Car ce qui est du domaine de la spiritualité du Dharma est sans dualité, tout en étant deux. C’est comme pour l’espace. Qu’on le cherche dans les dix directions ou dans les trois phases de la vie, il ne peut être saisi et pourtant rien n’existe sans espace. Les bodhisattvas observent toutes les choses spirituelles sans pouvoir les saisir alors qu’il n’est rien qui ne soit sans spiritualité. Dans la spiritualité telle qu’elle est (tatha) les choses ne sont ni différentes ni semblables, ni séparées ni fusionnées. L’entraînement au paridhana révèle que l’ainsité est partout, sans création ni extinction. Les bodhisattvas-mahasattvas n’abandonnent pas leurs grands vœux qui sont de relever et guider les êtres vivants en faisant tourner la roue du Vrai Dharma. Ils n’enfreignent la causalité ni ne désavouent l’équanimité du Dharma Merveilleux. Partout où ils vont, ils sont en accord avec les Ainsi-venus du passé du présent et de l’avenir. Ils ne brisent pas la lignée de l’Éveil du Bouddha et ne dénigrent pas le véritable aspect de la réalité. Pénétrant profondément le Dharma, ils acquièrent une éloquence qui ne connaît pas de limites. Comprenant que la spiritualité du Dharma est sans attachements, ils tendent vers sa source ultime. Etant dotés de moyens appopriés* pour ouvrir et révéler cette spiritualité, ils n’éprouvent aucune crainte. Ils ne délaissent jamais les demeures de l’Éveil mais néanmoins ils ne s’y attachent pas. Ces bodhisattvas réalisent la prajna difficile à atteindre. Ils apprennent et cultivent les pratiques de bodhisattva et extirpent chez les êtres les racines des trois mauvaises voies. Ils les instruisent et les guident jusqu’au sentier des bouddhas du passé du présent et de l’avenir en les rendant inébranlables.

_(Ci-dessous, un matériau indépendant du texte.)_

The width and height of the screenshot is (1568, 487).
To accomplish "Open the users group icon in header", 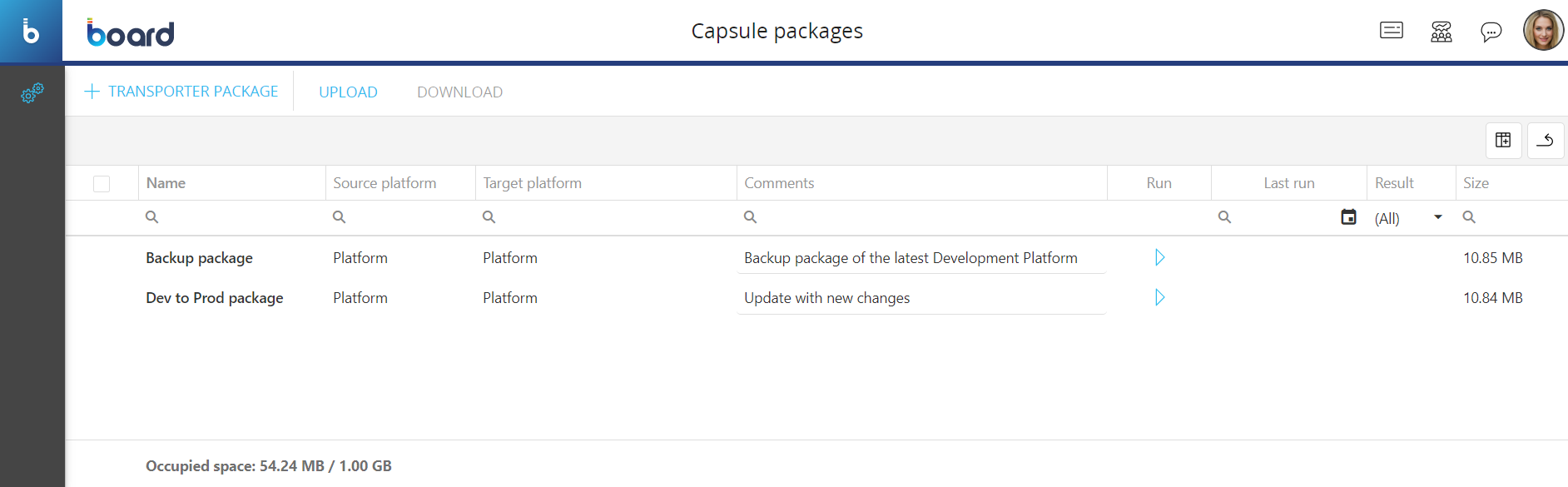I will [1441, 32].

Et ils formulent ainsi leur pensée :

"Les êtres vivants de ce monde ne reconnaissent pas leurs les bienfaits qu’ils ont reçus et sont hostiles les uns aux autres. Par leurs attachements, leurs confusions et leurs perversions ils ont perdu la raison et n’ont plus trace de sagesse. N’ayant pas l’esprit de bodhi ils suivent les amis néfastes (akushiki) et font naître les idées du mal. Ils sont en proie à toute sorte de troubles émotionnels et débordent de cupidité, d'arrogance et d'ignorance. C’est pour moi l’occasion de cultiver la pratique de bodhisattva. Si le monde était rempli d’êtres intelligents ouverts à la spiritualité et conscients des bienfaits reçus, comment pourrais-je agir en bodhisattva ? Pourquoi cela ? Je n’aurais aucune raison d’aller vers eux et serais inutile. Je n’aurais rien à rechercher pour eux. Je n’aurais pas à leur donner le moindre fil, le moindre cheveu, le moindre mot d’encouragement."

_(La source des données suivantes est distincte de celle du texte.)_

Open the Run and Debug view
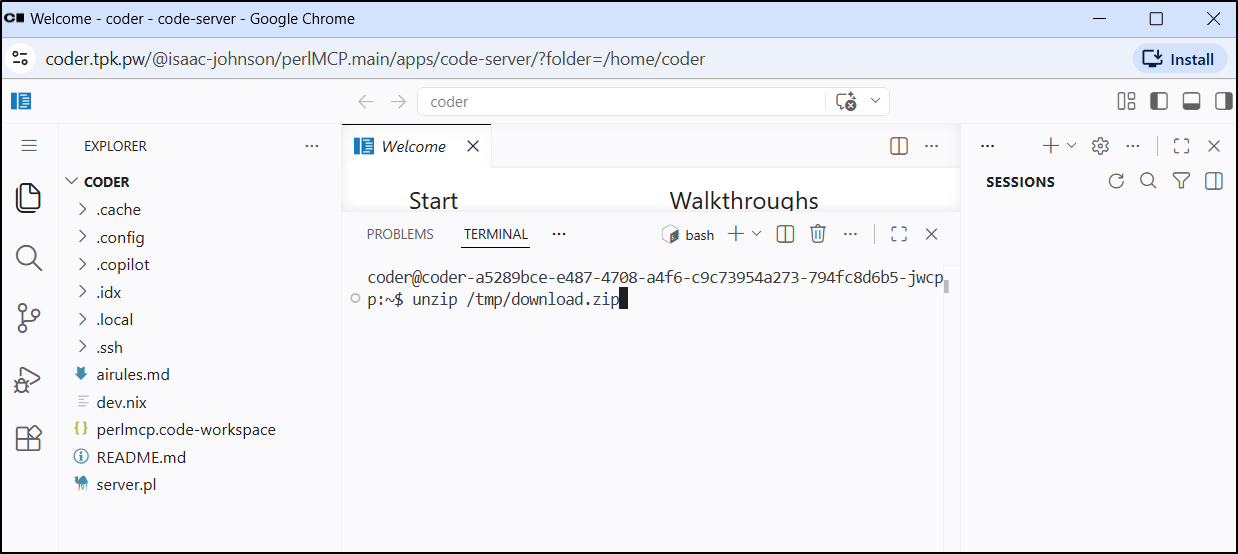The height and width of the screenshot is (554, 1238). click(x=28, y=379)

Ces bodhisattvas-mahasattvas qui cultivent la pranidhana pendant un nombre de vies incalculable n’ont jamais la moindre pensée pour eux-mêmes. Ils veulent seulement libérer les êtres vivants et les guider afin de les purifier et les faire accéder à une liberté durable. Comment cela ?

Pour les chefs spirituels des êtres vivants il devrait toujours en être ainsi. Ne possédant rien et ne recherchant rien, ils ne doivent cultiver que la pratique de bodhisattva afin de mener les êtres vivants vers la paix et la sécurité sur l’autre rive, celle de l’Éveil suprême universel.

C'est ce qu'on appelle le pranidhana*, la huitième pratique des bodhisattvas-mahasattvas, difficile à atteindre.